Spring (stupid) fever

Is spring fever making people stupid? Is something being dumped into Southern California's air aside from all those hydrocarbons? I ask because I've been deluged with incredibly stupid questions for the past week. Normally I love my bookselling job, but right now I'm grumpy and irritable and ready to strangle the next idiot who asks something as asinine as:

(My three "favorite" stupid questions of the past week)

1) (From the woman who is calling for the third time to get directions) "I'm on Highland near Sunset...which way is north?" My response: "I'm not in your car, now am I?"

2) (From someone who seems to be having a hard time grasping the concept of selling us his used books): "So what do you mean when you say that anyone can look at them but I'd probably be best off dealing with the main buyer?" My response: "I mean that anyone can look at them but you'd probably be best off dealing with the main buyer."

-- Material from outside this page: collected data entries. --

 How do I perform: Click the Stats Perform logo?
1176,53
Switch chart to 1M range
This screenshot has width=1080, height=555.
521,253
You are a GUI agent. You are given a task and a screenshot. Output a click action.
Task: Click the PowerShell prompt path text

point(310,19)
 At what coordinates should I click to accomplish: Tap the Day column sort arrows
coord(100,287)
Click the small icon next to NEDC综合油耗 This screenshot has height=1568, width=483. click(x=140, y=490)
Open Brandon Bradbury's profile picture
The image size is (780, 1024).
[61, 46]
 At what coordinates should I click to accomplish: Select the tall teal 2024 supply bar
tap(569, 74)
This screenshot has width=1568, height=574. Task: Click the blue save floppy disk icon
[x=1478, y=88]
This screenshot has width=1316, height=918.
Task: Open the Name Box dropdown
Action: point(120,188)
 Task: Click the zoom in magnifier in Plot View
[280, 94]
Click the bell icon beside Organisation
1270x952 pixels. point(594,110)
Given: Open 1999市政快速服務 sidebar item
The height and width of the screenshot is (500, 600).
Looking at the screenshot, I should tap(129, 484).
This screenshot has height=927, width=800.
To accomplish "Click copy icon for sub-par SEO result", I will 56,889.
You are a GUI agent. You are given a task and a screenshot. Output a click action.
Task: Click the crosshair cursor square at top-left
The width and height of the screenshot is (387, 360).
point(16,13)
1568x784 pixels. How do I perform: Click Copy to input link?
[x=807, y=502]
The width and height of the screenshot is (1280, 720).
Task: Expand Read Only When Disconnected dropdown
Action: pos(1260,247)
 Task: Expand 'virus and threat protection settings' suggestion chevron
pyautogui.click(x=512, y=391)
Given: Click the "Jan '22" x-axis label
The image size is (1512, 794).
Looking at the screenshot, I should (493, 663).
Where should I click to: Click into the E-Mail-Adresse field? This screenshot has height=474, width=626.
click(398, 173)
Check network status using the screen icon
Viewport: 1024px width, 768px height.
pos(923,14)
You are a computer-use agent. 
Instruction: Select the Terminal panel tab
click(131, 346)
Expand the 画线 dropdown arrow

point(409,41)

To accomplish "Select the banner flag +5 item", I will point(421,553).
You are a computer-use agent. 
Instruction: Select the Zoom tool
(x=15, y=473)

3) (From someone who has shown me a box of books to sell; I've bought three, but told him we're totally overstocked on everything else): "Oh no, I know you don't have THIS one," at which point he pulls out Deepak Chopra's Ageless Body, Timeless Mind. My response (when I can finally stop laughing): "I've only seen five copies of that book already TODAY."

And what's with the people who regurgitate back everything you say to them ten times? "So you're open until ten? Every night? You're open until ten every night? Until ten?" I can feel myself aging during these conversations...

Okay, still - I wouldn't give it up. For every redundant and braindead twit, there are at least three cool people who like to talk about Phil Dick and Orson Welles and cats and Frank Gehry and Orrie Hitt. If it weren't for them...I'd be all for legalizing murder.